(Collected data)
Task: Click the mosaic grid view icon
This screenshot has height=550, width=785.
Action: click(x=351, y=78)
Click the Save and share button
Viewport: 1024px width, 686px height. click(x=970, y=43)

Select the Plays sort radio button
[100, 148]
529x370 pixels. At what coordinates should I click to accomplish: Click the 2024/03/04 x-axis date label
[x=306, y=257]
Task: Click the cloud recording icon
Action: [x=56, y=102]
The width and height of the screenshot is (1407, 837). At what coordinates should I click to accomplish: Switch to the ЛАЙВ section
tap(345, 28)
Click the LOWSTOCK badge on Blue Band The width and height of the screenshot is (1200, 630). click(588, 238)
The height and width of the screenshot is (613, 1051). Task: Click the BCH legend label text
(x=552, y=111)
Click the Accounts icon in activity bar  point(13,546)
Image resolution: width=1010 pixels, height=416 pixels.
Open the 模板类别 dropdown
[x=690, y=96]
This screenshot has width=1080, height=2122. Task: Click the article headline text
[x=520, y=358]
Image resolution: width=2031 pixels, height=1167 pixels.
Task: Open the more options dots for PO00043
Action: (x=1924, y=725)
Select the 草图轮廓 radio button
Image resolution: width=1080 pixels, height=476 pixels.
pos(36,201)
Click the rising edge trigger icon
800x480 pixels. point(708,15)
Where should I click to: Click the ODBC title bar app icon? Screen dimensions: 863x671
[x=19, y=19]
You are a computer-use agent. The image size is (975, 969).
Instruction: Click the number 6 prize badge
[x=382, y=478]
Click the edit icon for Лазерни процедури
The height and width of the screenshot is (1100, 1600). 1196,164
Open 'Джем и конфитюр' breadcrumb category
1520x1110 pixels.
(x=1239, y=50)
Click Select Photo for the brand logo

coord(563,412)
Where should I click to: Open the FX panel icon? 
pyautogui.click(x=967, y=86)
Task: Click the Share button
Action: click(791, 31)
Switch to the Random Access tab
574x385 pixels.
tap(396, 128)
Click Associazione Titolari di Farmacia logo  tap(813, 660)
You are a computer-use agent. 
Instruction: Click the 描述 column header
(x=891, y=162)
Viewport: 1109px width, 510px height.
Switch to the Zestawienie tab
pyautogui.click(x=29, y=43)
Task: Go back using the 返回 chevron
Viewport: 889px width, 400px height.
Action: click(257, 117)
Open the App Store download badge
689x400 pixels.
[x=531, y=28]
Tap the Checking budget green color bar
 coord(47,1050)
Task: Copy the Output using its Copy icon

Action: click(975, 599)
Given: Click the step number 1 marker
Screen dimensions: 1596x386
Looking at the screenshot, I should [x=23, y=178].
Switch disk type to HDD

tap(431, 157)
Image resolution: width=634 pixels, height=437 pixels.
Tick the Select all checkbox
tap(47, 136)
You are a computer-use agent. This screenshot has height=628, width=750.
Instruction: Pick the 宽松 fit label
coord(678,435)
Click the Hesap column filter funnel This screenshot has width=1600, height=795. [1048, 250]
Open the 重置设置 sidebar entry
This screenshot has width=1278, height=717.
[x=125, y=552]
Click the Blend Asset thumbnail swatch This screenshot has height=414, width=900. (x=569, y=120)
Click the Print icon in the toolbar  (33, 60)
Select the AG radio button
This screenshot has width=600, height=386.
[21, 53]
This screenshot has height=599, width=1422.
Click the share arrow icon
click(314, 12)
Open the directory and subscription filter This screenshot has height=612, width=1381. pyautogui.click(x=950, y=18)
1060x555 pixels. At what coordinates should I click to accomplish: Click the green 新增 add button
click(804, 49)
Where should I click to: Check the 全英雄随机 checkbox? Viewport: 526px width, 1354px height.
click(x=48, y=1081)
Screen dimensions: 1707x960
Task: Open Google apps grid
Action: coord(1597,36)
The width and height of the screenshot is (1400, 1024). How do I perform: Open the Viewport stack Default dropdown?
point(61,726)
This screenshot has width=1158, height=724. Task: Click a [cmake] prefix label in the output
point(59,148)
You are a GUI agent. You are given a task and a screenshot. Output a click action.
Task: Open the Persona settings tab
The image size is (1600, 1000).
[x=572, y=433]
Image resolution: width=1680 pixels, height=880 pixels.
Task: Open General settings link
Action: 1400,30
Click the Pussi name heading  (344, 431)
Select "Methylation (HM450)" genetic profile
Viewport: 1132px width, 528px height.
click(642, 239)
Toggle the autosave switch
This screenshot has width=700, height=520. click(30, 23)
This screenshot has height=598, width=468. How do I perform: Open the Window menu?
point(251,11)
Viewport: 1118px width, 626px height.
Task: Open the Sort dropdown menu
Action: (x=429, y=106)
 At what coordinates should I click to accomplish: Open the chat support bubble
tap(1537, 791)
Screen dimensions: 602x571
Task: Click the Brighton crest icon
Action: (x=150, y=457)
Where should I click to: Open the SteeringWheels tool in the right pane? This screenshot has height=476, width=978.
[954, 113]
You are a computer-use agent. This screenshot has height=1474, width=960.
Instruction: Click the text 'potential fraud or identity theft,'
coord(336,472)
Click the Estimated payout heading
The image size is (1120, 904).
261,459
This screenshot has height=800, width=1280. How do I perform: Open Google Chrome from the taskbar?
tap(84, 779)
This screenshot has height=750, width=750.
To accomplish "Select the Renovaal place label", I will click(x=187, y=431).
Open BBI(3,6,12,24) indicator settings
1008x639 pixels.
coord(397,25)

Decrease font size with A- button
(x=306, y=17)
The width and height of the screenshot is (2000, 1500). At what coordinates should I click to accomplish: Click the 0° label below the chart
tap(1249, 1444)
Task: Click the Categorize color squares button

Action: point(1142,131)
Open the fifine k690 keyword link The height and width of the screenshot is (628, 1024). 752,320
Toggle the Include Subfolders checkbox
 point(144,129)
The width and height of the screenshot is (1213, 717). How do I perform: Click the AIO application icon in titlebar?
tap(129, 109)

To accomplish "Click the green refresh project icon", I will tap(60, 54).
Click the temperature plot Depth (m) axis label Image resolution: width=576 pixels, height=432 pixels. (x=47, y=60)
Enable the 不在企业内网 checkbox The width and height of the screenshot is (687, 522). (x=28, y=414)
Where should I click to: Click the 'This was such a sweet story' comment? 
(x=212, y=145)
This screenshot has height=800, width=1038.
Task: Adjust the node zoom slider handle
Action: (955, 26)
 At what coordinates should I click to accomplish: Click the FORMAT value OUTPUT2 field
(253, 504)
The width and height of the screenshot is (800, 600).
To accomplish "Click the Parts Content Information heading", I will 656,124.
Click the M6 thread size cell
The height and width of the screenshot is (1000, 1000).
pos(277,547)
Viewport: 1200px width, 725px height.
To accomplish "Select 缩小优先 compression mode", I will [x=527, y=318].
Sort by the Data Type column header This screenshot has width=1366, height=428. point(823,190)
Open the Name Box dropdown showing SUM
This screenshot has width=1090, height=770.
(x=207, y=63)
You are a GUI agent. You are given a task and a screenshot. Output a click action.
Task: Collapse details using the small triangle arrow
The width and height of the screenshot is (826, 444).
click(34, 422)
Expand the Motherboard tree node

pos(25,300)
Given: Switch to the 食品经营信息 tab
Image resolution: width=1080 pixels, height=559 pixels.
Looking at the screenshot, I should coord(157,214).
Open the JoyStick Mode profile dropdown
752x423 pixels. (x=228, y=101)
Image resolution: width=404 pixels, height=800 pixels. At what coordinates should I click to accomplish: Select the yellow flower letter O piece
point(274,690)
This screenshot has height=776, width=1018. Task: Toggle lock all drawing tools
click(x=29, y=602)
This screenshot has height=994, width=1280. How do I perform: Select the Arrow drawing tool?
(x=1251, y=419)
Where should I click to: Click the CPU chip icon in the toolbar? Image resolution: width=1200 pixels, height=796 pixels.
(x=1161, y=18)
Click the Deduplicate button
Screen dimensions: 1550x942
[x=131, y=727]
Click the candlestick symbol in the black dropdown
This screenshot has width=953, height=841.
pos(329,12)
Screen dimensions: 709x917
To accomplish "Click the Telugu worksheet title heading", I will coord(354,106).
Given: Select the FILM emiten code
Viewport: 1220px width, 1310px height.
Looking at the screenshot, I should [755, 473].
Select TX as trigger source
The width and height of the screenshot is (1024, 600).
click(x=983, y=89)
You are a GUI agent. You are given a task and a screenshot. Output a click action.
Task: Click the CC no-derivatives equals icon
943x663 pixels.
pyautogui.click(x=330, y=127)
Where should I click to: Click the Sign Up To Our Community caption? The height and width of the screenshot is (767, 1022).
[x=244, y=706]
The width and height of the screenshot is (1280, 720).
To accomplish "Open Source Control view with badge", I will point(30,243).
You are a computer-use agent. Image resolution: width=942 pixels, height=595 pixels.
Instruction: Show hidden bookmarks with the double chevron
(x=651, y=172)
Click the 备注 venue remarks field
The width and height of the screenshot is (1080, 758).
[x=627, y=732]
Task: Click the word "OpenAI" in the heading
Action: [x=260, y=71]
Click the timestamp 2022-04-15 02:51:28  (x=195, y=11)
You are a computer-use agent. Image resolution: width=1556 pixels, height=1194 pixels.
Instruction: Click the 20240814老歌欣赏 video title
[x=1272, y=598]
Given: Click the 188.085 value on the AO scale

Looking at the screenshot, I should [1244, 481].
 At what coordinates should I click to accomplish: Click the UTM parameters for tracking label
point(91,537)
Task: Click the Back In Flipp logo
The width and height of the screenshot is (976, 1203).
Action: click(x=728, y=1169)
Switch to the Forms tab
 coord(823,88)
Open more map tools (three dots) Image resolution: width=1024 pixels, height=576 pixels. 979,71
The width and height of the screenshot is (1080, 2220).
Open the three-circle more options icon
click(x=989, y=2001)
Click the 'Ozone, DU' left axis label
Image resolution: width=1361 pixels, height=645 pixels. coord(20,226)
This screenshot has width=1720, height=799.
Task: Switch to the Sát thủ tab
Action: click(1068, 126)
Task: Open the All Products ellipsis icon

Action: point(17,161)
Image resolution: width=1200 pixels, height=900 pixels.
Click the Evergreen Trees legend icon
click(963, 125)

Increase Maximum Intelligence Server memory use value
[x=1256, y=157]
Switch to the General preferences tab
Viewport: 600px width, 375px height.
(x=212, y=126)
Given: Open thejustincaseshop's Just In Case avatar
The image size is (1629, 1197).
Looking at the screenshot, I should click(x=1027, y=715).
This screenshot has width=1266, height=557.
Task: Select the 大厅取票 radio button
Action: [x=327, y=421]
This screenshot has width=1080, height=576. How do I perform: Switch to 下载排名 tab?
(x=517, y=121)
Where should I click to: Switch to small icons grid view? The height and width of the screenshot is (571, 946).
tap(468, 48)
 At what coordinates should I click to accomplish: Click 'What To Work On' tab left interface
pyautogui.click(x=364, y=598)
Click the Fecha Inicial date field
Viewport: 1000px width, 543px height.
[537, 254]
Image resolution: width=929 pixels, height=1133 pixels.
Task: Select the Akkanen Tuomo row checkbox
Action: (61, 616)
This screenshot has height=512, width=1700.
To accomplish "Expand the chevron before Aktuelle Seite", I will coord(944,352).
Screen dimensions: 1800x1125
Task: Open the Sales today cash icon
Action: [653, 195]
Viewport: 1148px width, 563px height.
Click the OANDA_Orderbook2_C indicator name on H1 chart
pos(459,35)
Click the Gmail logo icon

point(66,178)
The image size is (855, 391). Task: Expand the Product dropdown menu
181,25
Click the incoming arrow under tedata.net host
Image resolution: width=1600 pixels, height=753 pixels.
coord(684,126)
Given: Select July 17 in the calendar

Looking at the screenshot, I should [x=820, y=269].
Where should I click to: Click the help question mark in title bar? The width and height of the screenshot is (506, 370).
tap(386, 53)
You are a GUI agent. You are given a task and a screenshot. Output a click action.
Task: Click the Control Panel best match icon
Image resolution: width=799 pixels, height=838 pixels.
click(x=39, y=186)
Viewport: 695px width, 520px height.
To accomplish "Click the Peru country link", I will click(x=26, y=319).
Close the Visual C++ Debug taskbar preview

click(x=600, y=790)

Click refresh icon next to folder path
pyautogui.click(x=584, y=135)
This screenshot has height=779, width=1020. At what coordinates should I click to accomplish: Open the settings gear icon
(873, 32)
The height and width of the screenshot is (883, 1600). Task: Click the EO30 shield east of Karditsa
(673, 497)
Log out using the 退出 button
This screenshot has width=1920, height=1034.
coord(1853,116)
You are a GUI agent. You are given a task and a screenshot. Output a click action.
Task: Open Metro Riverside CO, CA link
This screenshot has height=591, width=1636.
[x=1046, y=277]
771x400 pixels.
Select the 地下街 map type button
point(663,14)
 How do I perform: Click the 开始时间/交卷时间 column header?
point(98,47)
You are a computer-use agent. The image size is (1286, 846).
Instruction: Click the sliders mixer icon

• **ABOUT THIS EXERCISE**: Pick each line holding "Control" out of the entries above and return it.

• **RESPONSE AREA**:
To accomplish "Open Source Control view with badge", I will point(30,243).
Task: Click the Control Panel best match icon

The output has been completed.